Dalam video tersebut, terlihat aksi kekerasan yang melibatkan Fadila terhadap korban Muhammad Lutfi, yang kala itu sedang membahas jadwal jaga koas rekannya, Lady.
Lady merupakan dokter koas yang tengah menjalani masa praktik di rumah sakit pendidikan Unsri.
Ibu Lady, Sri Meilina lalu memerintahkan sopir pribadinya, Fadilla, untuk menemui Lutfi guna menyampaikan protes.
Namun, pertemuan yang seharusnya menjadi mediasi itu justru berubah menjadi aksi kekerasan oleh terdakwa yang dipicu cekcok mulut antara ibu Lady, terdakwa dan korban Lutfy sebelum akhirnya terjadi penganiayaan itu.
Fadilla, yang juga tercatat sebagai tenaga honorer di Kantor Balai Besar Pelaksana Jalan Nasional (BBPJN) Sumatera Selatan, Kementerian PUPR, diduga terpancing emosi hingga melakukan pemukulan terhadap korban.

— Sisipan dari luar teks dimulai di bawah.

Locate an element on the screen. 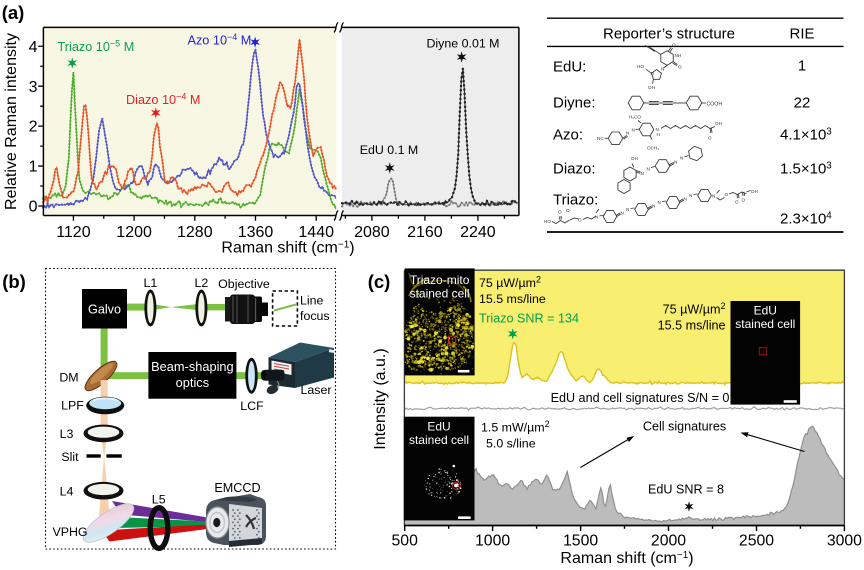 Image resolution: width=864 pixels, height=570 pixels. svg-text: 2000 is located at coordinates (668, 542).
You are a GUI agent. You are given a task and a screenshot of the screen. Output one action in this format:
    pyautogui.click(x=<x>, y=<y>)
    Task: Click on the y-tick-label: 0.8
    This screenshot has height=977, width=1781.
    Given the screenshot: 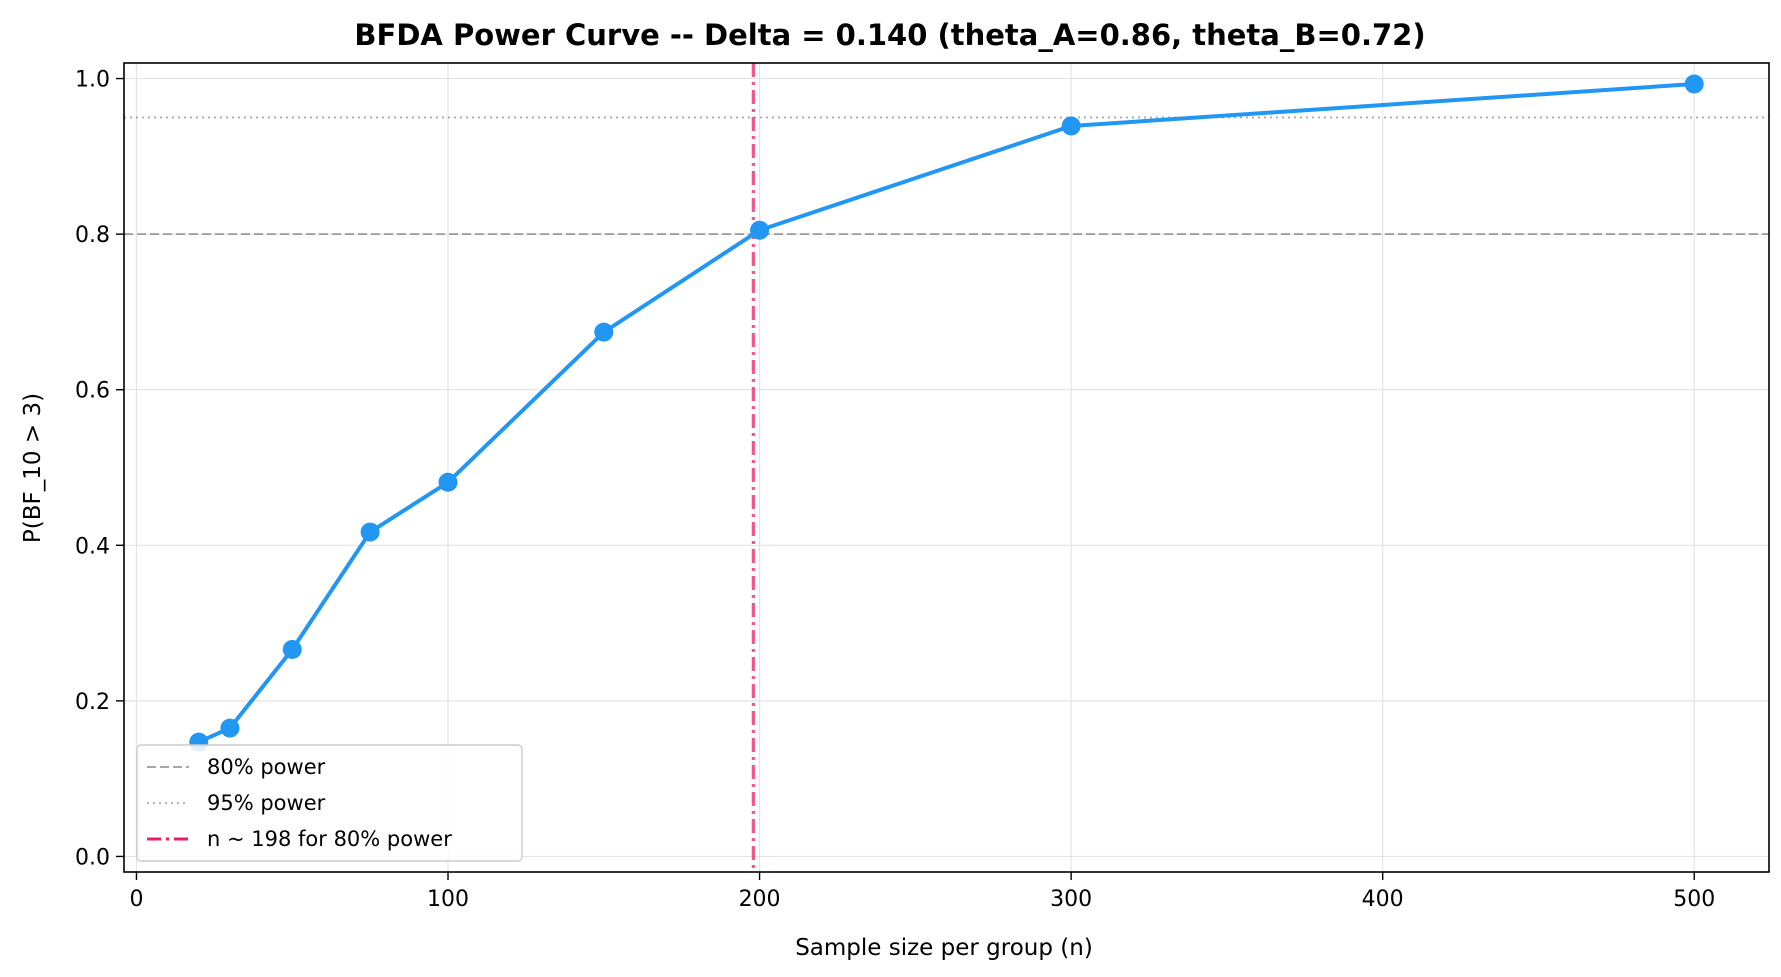 What is the action you would take?
    pyautogui.click(x=92, y=236)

Akibat kejadian itu, Lutfi mengalami luka memar dan trauma, sebagaimana dibuktikan melalui hasil visum yang juga dijadikan barang bukti oleh penyidik.
Dalam proses hukum yang berjalan, polisi menjerat Fadila dengan Pasal 351 Ayat 2 KUHP sebagai dakwaan primer, dan Pasal 351 Ayat 1 KUHP sebagai dakwaan subsider.